IL RUOLO DELL’ITALIA
Eppure, l’Italia ha ancora carte importanti da giocare. Solo nel 2024, l’industria farmaceutica ha investito oltre 2 miliardi di euro in R&S e altrettanti in impianti di produzione ad alta tecnologia e digitalizzazione. Sono 24mila le molecole in sviluppo nel mondo, metà di sintesi chimica, metà biotecnologiche, e l’Italia può ancora attrarre una quota significativa di investimenti, grazie al suo patrimonio di competenze pubbliche e private. “Oggi è più facile reperire droni e armamenti che farmaci», ha sottolineato Cattani con tono provocatorio. Un paradosso che ben evidenzia la complessità della filiera della salute: “La produzione farmaceutica richiede qualità, scala, competenze e innovazione continua. E questo – ha rivendicato – l’Italia lo sa fare”. Una forza costruita nel tempo grazie alla visione di lungo periodo, all’open innovation e alla collaborazione pubblico-privato.
L’ALLEANZA CON IL CNR
Non a caso, proprio in occasione del convegno “Ricerca e futuro”, Farmindustria e il Consiglio nazionale delle ricerche hanno firmato un protocollo per una nuova alleanza strategica, con l’obiettivo di rafforzare la formazione, accelerare il trasferimento tecnologico e facilitare lo sviluppo clinico dei farmaci. Un’alleanza necessaria anche per affrontare le sfide del futuro: l’invecchiamento della popolazione, l’aumento delle malattie croniche e neurodegenerative, la pressione sulla sostenibilità dei sistemi sanitari.
L’EUROPA DEL DOMANI
“Quale sarà l’Europa di domani?”, si è chiesto Cattani. “Abbiamo davanti due strade: quella di un’Europa lenta, burocratica e disincentivante, o quella di un continente che considera le life sciences un investimento strategico, capace di passare dalle parole ai fatti”.
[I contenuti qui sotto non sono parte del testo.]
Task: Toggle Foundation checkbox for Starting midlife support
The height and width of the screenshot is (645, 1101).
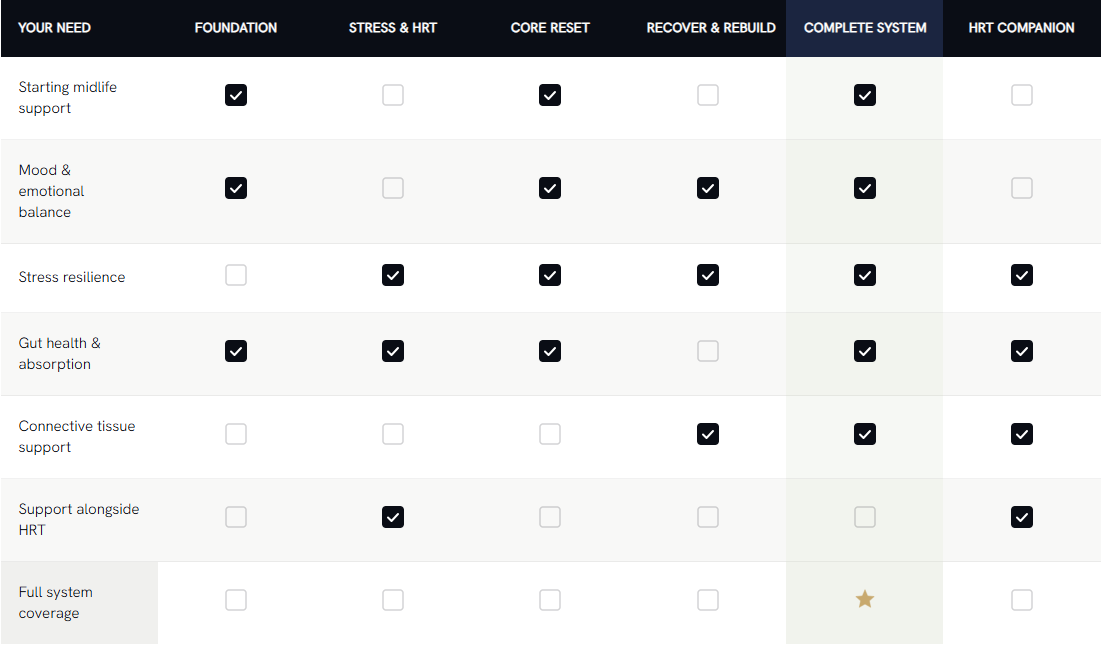Action: pos(236,95)
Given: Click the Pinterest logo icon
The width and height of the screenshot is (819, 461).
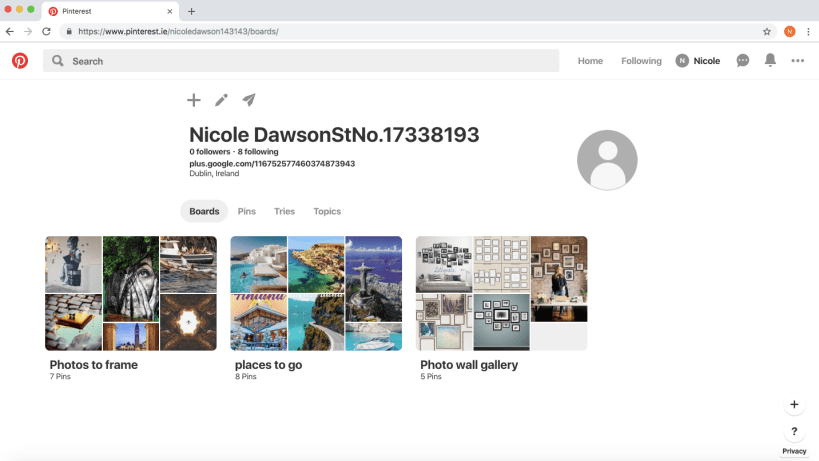Looking at the screenshot, I should point(20,61).
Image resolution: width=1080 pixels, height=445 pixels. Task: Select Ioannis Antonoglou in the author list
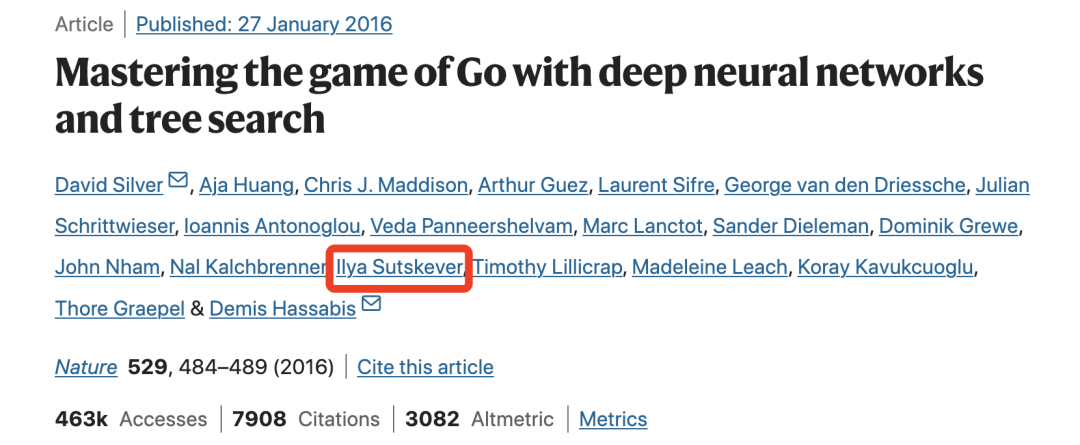click(272, 226)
BERNINI: UNIVERSITÀ, INDUSTRIA E FARMACEUTICA ALLEATI
Velocità, semplificazione normativa, protezione della proprietà intellettuale e accesso ai dati clinici per la ricerca sono – secondo il presidente di Farmindustria – le leve per attrarre investimenti e trattenere i talenti. Un compito che non può essere lasciato solo all’industria, ma deve coinvolgere le istituzioni. Come ha ricordato anche la ministra dell’Università Anna Maria Bernini: “Università, ricerca e industria farmaceutica non possono che essere alleati strategici. Sono tre anelli della stessa catena”.